In this paper, we connect the rigidity problem and the coarse Baum-Connes conjecture for Roe algebras. In particular, we show that if $X$ and $Y$ are two uniformly locally finite metric spaces such that their Roe algebras are $*$-isomorphic, then $X$ and $Y$ are coarsely equivalent provided either $X$ or $Y$ satisfies the coarse Baum-Connes conjecture with coefficients. It is well-known that coarse embeddability into a Hilbert space implies the coarse Baum-Connes conjecture with coefficients.
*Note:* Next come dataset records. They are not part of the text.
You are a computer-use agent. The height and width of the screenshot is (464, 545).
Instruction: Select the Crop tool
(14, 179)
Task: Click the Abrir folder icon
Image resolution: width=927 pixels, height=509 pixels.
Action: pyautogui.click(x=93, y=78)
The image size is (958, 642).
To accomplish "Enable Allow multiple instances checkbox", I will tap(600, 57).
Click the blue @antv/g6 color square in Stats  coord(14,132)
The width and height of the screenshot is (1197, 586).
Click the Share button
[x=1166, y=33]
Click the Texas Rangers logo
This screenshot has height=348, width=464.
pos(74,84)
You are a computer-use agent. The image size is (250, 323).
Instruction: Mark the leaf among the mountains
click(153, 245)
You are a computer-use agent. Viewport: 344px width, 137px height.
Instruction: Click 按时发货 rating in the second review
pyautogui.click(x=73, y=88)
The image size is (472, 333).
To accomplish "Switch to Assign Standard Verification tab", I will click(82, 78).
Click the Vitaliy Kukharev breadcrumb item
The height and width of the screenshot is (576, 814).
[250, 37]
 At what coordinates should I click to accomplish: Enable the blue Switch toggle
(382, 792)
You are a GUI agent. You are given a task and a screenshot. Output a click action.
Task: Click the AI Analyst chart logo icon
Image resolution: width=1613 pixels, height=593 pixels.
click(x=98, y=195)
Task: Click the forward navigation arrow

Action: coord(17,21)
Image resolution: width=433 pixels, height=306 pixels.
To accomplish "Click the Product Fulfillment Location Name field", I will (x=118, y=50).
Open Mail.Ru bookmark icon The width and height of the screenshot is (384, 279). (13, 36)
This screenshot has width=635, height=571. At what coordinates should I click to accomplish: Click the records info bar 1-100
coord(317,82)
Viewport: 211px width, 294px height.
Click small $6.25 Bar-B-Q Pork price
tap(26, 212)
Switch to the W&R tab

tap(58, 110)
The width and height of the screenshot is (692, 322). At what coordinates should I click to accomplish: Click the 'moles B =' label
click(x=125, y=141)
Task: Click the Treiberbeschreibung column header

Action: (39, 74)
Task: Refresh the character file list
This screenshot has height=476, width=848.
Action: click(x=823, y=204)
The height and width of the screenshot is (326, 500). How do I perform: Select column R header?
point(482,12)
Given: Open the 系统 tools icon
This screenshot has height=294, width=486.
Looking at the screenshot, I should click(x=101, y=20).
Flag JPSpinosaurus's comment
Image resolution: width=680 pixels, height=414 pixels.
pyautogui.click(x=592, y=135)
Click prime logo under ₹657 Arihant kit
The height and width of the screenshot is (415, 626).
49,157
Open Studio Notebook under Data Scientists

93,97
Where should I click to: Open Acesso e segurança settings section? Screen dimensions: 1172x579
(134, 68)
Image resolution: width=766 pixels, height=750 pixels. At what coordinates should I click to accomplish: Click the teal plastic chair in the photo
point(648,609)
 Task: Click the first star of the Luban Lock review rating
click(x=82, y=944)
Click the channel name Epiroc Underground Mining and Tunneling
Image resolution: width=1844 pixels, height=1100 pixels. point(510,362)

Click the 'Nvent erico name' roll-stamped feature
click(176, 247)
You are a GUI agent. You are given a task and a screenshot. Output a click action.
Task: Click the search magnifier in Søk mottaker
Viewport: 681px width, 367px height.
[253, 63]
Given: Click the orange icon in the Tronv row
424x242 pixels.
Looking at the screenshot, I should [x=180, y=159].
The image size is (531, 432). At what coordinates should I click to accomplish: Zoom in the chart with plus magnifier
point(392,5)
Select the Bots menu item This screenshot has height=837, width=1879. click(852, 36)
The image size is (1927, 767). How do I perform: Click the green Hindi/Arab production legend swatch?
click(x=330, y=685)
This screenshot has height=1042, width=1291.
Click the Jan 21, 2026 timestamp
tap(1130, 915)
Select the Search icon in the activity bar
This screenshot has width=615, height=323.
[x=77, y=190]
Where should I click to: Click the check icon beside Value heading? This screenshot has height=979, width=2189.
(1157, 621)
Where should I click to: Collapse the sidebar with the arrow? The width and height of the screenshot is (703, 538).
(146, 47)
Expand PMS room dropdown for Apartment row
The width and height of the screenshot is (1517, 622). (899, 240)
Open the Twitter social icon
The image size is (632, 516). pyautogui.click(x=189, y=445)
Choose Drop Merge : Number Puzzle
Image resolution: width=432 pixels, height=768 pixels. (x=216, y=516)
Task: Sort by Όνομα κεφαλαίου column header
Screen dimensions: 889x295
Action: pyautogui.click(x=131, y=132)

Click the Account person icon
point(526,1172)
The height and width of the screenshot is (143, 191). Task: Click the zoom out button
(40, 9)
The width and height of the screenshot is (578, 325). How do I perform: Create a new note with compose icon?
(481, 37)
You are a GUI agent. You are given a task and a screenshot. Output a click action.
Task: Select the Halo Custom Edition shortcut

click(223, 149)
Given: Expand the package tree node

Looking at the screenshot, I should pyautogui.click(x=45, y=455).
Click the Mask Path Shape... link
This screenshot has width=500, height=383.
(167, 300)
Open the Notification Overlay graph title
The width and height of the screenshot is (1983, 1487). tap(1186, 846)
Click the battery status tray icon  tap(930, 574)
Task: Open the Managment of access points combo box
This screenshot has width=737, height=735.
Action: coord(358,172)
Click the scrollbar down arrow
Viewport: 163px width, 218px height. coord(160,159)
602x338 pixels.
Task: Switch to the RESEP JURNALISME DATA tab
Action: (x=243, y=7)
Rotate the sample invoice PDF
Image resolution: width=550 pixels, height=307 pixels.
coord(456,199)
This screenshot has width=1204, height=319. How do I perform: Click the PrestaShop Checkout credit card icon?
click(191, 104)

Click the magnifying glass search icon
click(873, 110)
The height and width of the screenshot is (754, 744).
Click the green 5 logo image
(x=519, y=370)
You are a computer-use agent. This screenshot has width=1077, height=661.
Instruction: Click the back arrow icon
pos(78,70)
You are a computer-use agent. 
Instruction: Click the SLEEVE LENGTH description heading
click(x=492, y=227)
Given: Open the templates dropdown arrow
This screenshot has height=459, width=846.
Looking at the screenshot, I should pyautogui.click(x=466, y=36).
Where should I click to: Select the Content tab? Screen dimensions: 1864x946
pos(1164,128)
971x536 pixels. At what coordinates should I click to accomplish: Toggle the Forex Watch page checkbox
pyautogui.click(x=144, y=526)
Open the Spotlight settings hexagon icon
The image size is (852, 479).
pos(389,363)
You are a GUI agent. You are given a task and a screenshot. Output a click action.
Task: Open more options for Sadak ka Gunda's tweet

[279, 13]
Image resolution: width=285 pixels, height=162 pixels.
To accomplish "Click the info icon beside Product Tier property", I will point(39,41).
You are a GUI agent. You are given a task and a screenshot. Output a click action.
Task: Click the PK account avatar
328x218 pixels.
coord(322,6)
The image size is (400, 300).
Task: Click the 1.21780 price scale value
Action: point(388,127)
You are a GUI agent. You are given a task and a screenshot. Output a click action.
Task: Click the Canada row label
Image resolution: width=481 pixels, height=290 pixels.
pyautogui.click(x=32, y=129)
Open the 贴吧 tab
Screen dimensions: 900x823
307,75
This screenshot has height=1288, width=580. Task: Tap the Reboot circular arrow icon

On the other hand, we provide a new example of a finitely generated group satisfying the coarse Baum-Connes conjecture with coefficients but which does not coarsely embed into a Hilbert space.

中文翻译：

---

Roe 代数的粗糙 Baum-Connes 猜想和刚性

在本文中，我们将刚性问题和 Roe 代数的粗糙 Baum-Connes 猜想联系起来。特别地，我们证明如果 $X$ 和 $Y$ 是两个一致局部有限度量空间，使得它们的 Roe 代数是 $*$-同构的，那么 $X$ 和 $Y$ 粗略等价，只要 $X$ 或$Y$ 满足带系数的粗鲍姆-康纳猜想。众所周知，希尔伯特空间的粗嵌入性意味着具有系数的粗鲍姆-康纳猜想。另一方面，我们提供了一个新的有限生成群的例子，该群满足带系数的粗鲍姆-康纳猜想，但没有粗略地嵌入到希尔伯特空间中。